1506edo is a very strong 13- and 17-limit system, since it is the first past 494 with a lower 13-limit relative error, and likewise the first with a lower 17-limit relative error. Like 494 it is distinctly consistent through the 17-odd-limit. It tends sharp, all of the odd primes to 17 being tuned sharply.
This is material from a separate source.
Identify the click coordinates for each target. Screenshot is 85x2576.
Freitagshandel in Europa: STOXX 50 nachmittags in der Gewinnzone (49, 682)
A basis for the 13 limit commas is {4096/4095, 6656/6655, 9801/9800, 105644/105625, 371293/371250}, and for the 17-limit commas, {4096/4095, 4914/4913, 5832/5831, 6656/6655, 9801/9800, 28561/28560, 105644/105625}.

Prime harmonics

Approximation of prime harmonics in 1506edo
Harmonic		2	3	5	7	11	13	17	19	23	29	31
Error	Absolute (¢)	+0.000	+0.037	+0.140	+0.098	+0.076	+0.110	+0.224	-0.302	-0.386	-0.095	-0.016
Error	Relative (%)	+0.0	+4.6	+17.6	+12.3	+9.6	+13.8	+28.1	-37.9	-48.4	-11.9	-2.0
Steps (reduced)		1506 (0)	2387 (881)	3497 (485)	4228 (1216)	5210 (692)	5573 (1055)	6156 (132)	6397 (373)	6812 (788)	7316 (1292)	7461 (1437)

Divisors

Since 1506 factors into 2 × 3 × 251, 1506edo has subset edos 2, 3, 6, 251, 502, and 753.